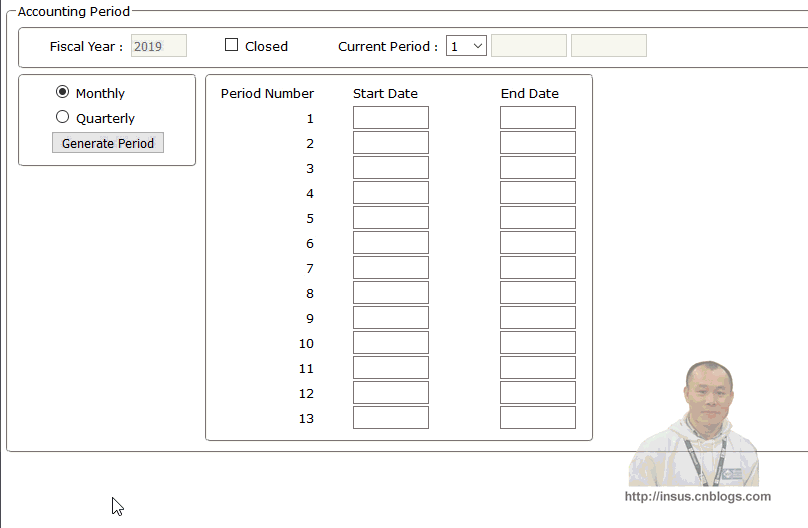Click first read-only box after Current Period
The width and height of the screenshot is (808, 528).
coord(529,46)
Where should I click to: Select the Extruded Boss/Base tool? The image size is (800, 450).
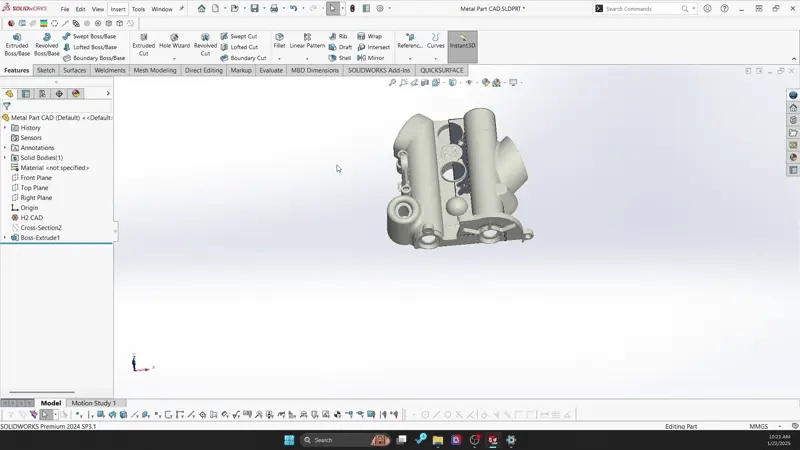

* * *

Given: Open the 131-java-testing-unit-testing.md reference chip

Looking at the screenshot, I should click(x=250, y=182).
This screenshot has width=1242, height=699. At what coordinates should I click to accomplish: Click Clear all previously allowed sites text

* * *

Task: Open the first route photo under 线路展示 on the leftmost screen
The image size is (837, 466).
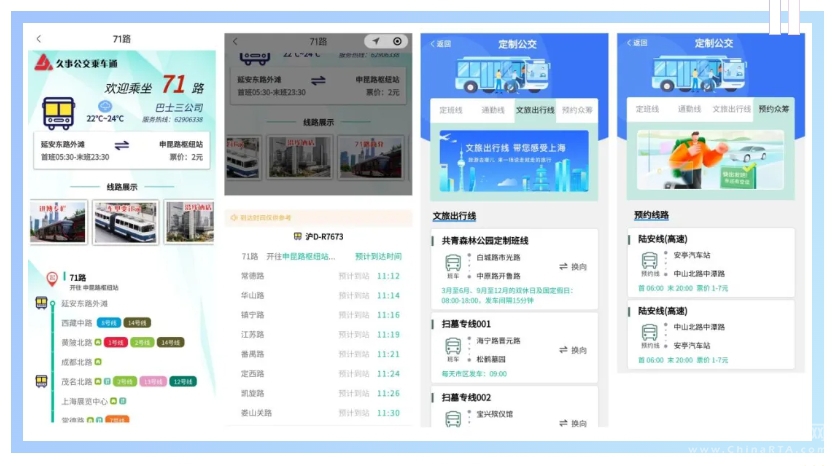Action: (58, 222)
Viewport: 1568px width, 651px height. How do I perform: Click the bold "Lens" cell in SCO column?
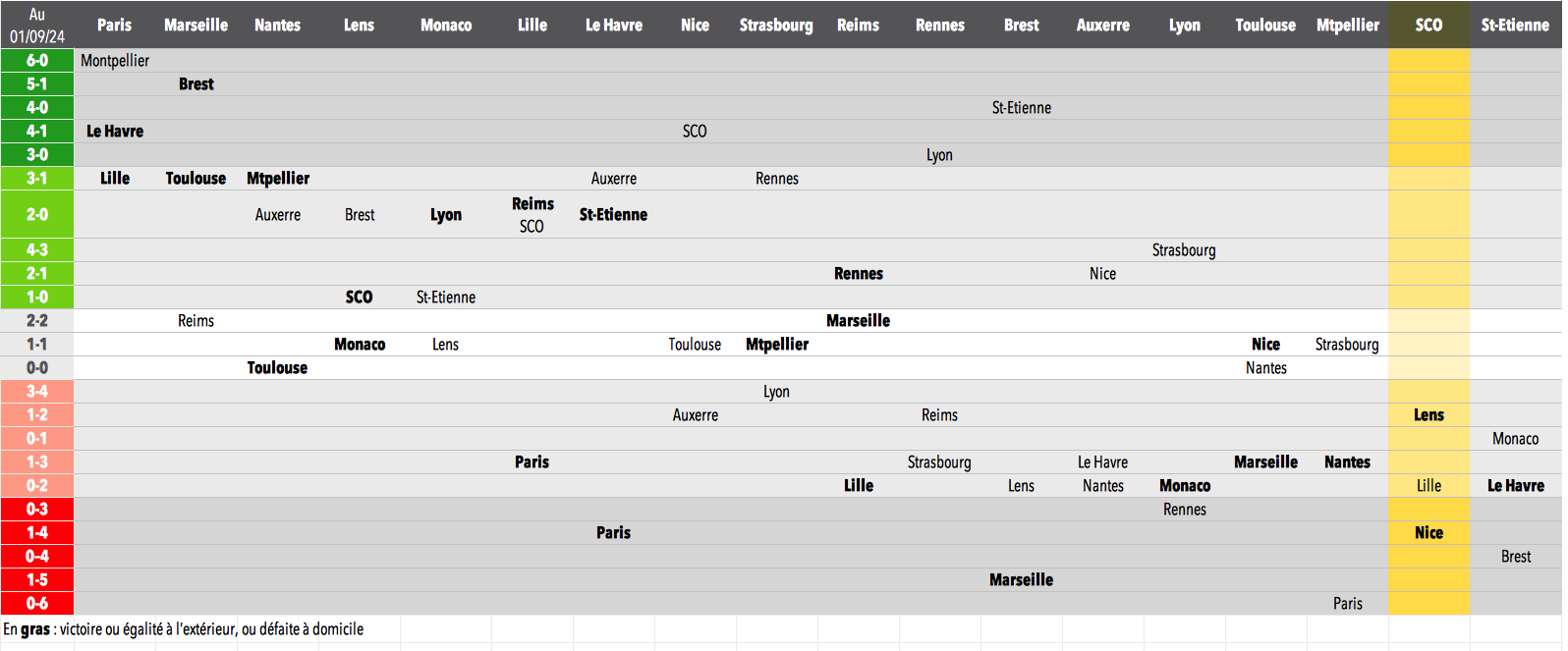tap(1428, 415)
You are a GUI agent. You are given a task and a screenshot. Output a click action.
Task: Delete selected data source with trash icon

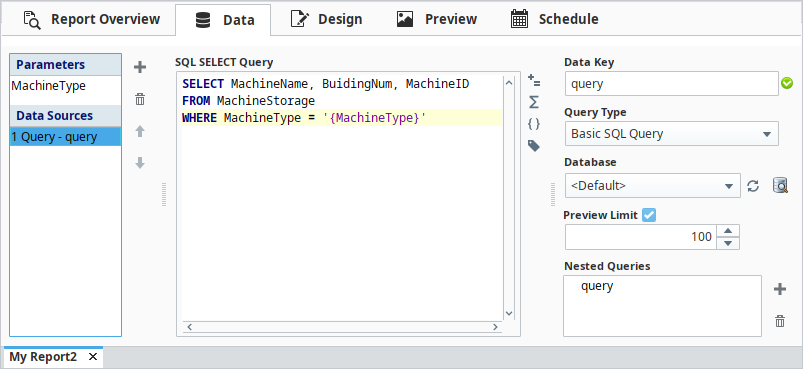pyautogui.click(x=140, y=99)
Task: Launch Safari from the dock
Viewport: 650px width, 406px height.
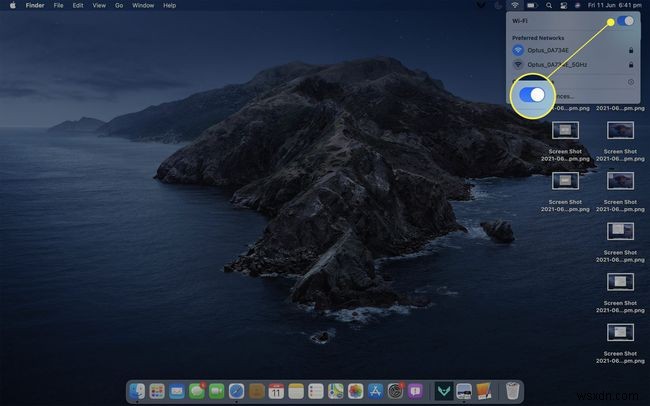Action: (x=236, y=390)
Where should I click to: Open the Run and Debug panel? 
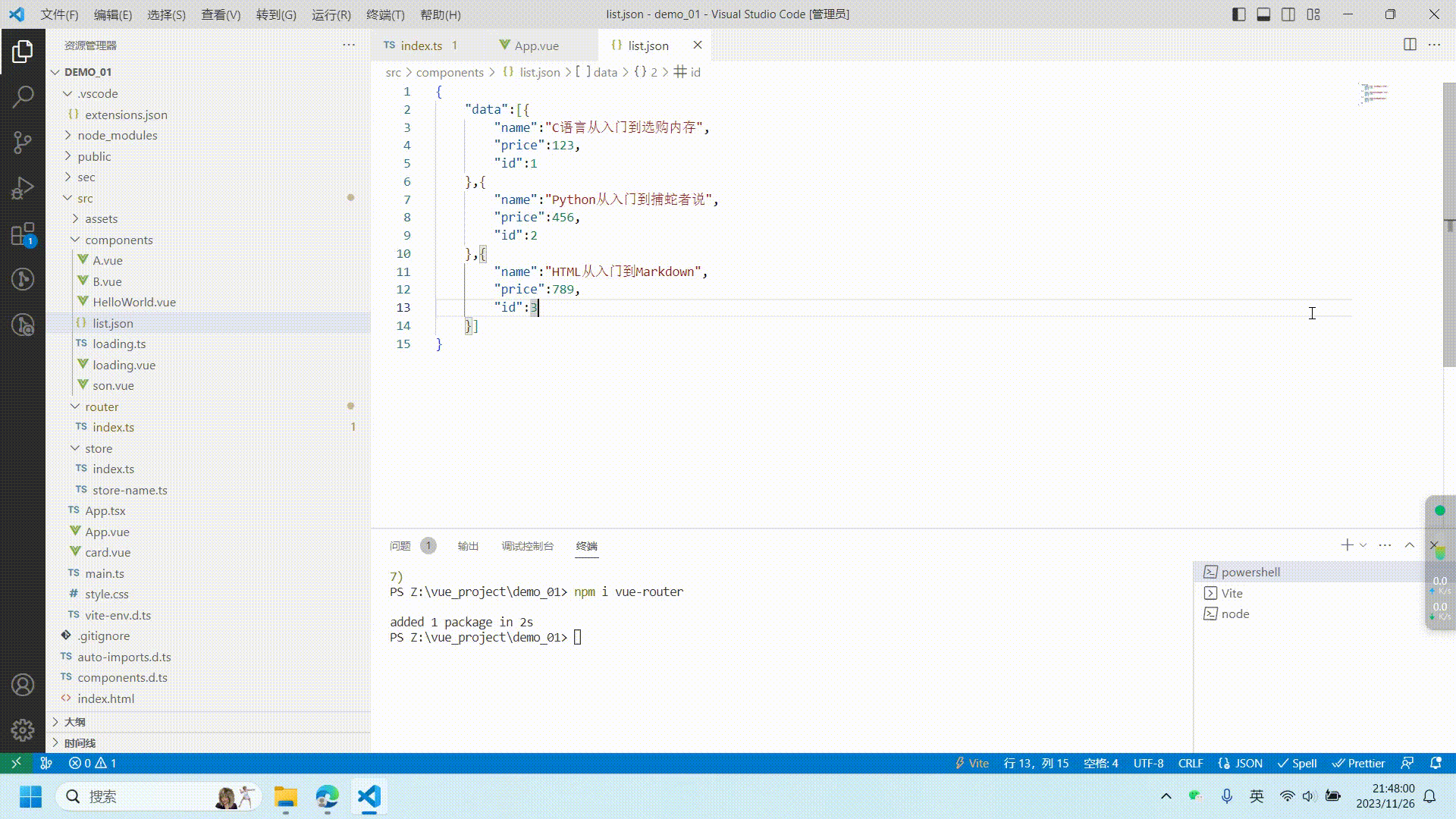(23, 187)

* * *

Rewrite the listing lines from the line containing "Click first read-only" down to the line containing "Where should I click to: Select", changing "Extruded Boss/Base" to "Revolved Boss/Base" and leaving everything else the same. Omit the pictures.

FULL SOLUTION
Click first read-only box after Current Period
The width and height of the screenshot is (808, 528).
coord(529,46)
Where should I click to: Select the Revolved Boss/Base tool? The image size is (800, 450).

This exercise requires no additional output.